Help, please...Is this a Christian Nation?

The people who are out beating the bushes for the “Christian Nation” theory have already made up their minds and are not about to be dissuaded form the position that the actual hand of God the Father Almighty guided T. Jefferson’s hand as he drafter the Great Deceleration and that the Holy Spirit whispered in the ears of the men at the constitutional convention. They have an agenda. That agenda is that (1) everybody ought to think and believe just like I do and those that don’t should be expelled or held to an inferior position until they do, and (2) the central government ought to give me money.

Saved data entries
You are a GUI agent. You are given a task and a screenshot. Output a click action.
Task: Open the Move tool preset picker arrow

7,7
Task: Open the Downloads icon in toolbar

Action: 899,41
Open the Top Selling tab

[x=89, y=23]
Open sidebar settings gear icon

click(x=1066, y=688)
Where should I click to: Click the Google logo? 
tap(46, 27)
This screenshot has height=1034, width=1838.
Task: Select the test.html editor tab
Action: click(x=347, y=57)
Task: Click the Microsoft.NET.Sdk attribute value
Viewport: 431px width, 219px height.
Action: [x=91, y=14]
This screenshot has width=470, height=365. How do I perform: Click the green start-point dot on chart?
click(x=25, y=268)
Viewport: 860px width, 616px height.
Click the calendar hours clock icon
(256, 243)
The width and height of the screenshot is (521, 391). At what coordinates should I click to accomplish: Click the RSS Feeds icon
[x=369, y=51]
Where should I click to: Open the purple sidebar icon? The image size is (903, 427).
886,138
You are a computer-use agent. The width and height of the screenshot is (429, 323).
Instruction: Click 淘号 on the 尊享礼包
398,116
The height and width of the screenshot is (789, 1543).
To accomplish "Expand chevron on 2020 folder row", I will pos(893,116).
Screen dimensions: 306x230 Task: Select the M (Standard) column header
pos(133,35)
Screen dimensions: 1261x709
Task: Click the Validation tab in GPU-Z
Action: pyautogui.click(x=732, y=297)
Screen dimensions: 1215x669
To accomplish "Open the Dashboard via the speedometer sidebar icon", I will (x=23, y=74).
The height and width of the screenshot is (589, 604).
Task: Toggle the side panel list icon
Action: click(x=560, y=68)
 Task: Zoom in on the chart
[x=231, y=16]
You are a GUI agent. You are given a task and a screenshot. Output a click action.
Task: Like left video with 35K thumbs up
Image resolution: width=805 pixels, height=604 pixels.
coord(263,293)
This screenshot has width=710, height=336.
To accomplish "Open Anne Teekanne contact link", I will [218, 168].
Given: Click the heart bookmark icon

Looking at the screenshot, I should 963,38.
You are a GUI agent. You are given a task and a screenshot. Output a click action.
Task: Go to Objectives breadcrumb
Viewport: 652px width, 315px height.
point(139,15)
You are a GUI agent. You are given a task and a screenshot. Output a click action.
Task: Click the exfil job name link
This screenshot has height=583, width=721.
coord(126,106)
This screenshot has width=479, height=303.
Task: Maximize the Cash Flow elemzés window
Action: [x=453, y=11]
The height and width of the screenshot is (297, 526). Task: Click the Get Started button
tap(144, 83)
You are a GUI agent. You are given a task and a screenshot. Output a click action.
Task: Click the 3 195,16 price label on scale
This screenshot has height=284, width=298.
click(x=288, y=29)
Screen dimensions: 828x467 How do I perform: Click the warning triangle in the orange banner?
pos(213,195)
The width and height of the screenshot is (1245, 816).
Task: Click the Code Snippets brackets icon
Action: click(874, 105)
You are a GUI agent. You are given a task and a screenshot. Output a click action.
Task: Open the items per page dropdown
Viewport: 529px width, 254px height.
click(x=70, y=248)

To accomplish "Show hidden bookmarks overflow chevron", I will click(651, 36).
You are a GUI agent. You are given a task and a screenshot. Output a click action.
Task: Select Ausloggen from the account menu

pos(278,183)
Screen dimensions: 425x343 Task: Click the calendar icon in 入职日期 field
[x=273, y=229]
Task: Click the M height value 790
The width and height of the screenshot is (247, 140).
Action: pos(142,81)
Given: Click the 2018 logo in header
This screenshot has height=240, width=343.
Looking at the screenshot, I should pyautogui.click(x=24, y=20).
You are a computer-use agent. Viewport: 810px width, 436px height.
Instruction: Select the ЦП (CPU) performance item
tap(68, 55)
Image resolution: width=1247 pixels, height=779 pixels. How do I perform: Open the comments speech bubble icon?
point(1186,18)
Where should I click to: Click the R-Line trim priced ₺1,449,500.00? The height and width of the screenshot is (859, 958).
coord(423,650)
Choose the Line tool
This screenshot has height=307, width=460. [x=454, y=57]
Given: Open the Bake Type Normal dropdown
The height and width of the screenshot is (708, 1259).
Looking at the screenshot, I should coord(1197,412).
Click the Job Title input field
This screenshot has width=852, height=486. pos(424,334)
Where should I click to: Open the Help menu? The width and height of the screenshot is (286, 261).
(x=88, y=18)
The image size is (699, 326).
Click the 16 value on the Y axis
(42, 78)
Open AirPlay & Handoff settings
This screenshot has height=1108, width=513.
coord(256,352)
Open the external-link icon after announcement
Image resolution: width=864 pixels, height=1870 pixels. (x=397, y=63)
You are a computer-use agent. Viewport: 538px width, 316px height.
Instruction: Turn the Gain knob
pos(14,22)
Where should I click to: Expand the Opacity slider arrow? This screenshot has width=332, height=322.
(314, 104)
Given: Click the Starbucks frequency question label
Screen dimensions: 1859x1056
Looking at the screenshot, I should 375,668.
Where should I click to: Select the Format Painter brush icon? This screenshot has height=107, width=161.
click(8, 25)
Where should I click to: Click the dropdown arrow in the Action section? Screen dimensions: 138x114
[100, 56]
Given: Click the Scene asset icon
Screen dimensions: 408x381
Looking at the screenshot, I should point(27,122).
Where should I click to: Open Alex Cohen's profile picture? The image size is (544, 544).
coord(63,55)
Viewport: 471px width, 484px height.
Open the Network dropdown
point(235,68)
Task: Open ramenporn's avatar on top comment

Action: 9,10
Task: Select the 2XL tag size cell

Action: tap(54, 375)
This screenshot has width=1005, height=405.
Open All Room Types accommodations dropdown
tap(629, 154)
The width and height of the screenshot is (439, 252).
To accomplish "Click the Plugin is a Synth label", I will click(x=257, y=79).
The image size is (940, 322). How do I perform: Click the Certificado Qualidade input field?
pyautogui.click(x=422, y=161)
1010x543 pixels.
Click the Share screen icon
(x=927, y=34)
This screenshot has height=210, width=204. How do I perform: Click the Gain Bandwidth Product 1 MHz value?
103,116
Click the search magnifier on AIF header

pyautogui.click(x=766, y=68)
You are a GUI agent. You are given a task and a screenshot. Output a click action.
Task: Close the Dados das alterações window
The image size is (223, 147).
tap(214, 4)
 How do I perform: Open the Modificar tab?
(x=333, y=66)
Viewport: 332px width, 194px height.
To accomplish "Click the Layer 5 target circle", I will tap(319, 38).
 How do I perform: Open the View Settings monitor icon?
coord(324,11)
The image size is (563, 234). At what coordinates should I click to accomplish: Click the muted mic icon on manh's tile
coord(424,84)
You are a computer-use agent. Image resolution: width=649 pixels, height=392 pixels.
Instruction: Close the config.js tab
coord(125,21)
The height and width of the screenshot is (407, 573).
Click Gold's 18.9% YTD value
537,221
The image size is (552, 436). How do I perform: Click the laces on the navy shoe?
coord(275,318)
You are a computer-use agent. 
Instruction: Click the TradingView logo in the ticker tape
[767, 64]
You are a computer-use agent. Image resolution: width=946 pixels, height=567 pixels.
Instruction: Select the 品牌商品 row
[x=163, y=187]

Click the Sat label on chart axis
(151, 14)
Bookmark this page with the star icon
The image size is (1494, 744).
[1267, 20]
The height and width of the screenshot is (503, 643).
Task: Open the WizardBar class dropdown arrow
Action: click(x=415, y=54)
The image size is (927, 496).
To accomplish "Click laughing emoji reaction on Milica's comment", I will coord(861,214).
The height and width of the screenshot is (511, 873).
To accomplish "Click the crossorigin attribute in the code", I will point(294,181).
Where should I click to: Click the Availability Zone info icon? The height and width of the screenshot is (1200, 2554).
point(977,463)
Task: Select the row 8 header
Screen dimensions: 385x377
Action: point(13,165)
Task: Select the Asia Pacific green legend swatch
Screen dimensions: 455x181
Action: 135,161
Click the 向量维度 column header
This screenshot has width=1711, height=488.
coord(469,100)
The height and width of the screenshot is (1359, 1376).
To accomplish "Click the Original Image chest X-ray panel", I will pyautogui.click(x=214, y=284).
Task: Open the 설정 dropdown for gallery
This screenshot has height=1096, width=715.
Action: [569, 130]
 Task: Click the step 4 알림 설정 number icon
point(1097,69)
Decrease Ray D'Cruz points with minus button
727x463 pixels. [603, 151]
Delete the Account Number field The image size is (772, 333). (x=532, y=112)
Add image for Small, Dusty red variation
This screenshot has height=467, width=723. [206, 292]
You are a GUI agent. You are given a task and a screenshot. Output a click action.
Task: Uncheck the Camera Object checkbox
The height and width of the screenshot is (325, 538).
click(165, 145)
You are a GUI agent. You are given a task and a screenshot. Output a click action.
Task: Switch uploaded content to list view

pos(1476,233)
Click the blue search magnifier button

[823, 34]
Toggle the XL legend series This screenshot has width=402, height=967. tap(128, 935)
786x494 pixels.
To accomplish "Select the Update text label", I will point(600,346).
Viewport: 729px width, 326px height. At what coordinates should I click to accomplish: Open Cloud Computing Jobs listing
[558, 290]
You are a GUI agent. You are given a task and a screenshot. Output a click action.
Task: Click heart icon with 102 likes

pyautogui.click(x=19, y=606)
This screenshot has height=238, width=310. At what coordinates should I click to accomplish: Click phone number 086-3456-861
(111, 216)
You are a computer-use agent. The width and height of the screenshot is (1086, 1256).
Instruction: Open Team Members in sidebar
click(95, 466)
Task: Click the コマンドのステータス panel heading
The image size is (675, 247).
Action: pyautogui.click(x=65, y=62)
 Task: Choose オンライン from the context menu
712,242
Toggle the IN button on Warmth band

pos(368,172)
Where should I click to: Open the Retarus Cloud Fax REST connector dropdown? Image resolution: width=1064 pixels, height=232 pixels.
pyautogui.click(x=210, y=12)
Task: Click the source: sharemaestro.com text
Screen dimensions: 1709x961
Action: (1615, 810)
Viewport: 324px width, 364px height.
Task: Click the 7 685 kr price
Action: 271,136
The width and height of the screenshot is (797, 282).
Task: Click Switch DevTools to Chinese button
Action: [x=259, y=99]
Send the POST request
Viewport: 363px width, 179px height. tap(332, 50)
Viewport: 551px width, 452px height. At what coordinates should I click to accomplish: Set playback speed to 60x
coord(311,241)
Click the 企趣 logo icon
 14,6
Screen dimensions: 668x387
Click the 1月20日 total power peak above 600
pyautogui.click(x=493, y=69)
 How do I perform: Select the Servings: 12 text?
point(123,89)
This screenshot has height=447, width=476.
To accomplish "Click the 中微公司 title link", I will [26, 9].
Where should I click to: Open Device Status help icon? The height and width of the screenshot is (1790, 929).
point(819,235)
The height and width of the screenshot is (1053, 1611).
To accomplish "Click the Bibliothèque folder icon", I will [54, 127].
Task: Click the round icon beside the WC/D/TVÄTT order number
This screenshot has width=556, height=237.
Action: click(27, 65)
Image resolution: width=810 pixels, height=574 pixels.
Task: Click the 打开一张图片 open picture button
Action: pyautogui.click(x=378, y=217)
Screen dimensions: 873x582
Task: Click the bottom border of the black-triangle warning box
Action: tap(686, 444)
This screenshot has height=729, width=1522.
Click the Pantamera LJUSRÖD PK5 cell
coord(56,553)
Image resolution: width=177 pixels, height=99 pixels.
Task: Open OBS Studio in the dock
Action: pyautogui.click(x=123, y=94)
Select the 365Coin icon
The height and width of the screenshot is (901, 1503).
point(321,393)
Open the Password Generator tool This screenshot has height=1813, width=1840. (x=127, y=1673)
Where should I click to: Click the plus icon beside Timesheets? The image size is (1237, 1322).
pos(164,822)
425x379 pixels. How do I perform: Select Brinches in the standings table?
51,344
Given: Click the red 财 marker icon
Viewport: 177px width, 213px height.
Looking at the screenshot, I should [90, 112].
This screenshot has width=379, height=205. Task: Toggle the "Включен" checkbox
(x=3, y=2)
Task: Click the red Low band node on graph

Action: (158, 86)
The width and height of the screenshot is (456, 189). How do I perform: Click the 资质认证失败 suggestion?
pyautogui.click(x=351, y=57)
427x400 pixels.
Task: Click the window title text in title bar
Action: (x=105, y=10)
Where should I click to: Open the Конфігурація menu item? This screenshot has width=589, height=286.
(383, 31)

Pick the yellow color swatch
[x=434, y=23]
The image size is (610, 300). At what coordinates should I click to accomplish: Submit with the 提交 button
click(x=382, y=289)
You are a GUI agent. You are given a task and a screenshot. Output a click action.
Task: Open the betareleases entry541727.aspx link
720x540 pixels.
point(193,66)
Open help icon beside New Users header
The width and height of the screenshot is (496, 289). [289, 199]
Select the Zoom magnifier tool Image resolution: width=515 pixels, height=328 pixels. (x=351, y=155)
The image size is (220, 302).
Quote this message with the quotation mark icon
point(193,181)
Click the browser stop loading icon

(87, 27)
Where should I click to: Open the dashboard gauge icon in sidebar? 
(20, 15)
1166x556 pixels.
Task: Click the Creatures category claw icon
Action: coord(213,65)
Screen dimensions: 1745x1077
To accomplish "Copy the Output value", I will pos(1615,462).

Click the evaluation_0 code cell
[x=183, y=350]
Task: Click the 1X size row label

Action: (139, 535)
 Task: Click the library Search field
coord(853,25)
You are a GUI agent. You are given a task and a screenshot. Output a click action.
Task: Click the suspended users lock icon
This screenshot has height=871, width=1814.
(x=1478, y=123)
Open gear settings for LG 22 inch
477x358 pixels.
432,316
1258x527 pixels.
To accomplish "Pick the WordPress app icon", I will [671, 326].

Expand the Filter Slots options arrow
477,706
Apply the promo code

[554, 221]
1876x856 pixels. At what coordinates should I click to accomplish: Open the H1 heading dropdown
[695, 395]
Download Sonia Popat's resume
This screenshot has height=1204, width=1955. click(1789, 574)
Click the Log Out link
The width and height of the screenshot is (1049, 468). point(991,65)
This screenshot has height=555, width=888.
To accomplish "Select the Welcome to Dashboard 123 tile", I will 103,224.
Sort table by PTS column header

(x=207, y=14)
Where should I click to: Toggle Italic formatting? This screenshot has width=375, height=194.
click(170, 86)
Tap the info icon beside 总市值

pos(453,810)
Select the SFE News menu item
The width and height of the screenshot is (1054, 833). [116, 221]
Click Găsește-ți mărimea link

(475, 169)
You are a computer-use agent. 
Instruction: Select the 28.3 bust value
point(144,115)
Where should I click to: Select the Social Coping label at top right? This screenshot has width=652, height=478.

__TASK SET__
1 - Format the entries, starting at the line that contains "The height and width of the screenshot is (1053, 1611)." and ending at the line that contains "will [54, 127].", as a two-column CSV with the headers request and answer. Give one row per entry, place each field in quotation marks, and replace line breaks with spaces.
2 - Resume the post about the "Christian Nation" theory, beginning after its final sentence.

__TASK ANSWERS__
1 -
request,answer
"The height and width of the screenshot is (1053, 1611). To accomplish ""Click the Bibliothèque folder icon"",","I will [54, 127]."

2 -
The simple fact is that in the early 17th Century when this country was first settled and in the late 18th Century when this country was organized almost all the settlers and almost all the organizers were Western Europeans. If they were Christians (which they certainly were) it was because their roots were in a territory where either Roman Catholicism, some variety of Calvinism or some brand of Lutheranism was dominant. It was not until the mid-Nineteenth Century that the US started to see any number of immigrants who were not North European Protestants and they scared the hell out of the locals. See, for example the Know Nothing Nativeist party. Even today the bulk of Western Europeans are nominal Christians and in not a few European countries the local dominant church is to one extent or another subsidized by the central government.

The genius or the founders was that, despite their European-Christian sources, they were able to look at the then recent history of Europe and the history of the American colonies and make a deliberate and calculated decision that the impulse to unite priest and policeman was not going to prevail here. The “Christian Nation” types, either intentionally or not, seek to make the priest a policeman and the policeman a priest. Not a good idea.

I’m not much persuaded by quotes from the founders–especially quotes lacking context. I am persuaded by history. Remember that the English Civil War and its continuation in the Highland Uprisings and Cromwell’s Commonwealth were almost current events for the men who organized this country. The Battle of Colloden preceded the “shot heard round the world” by a mere 30 years.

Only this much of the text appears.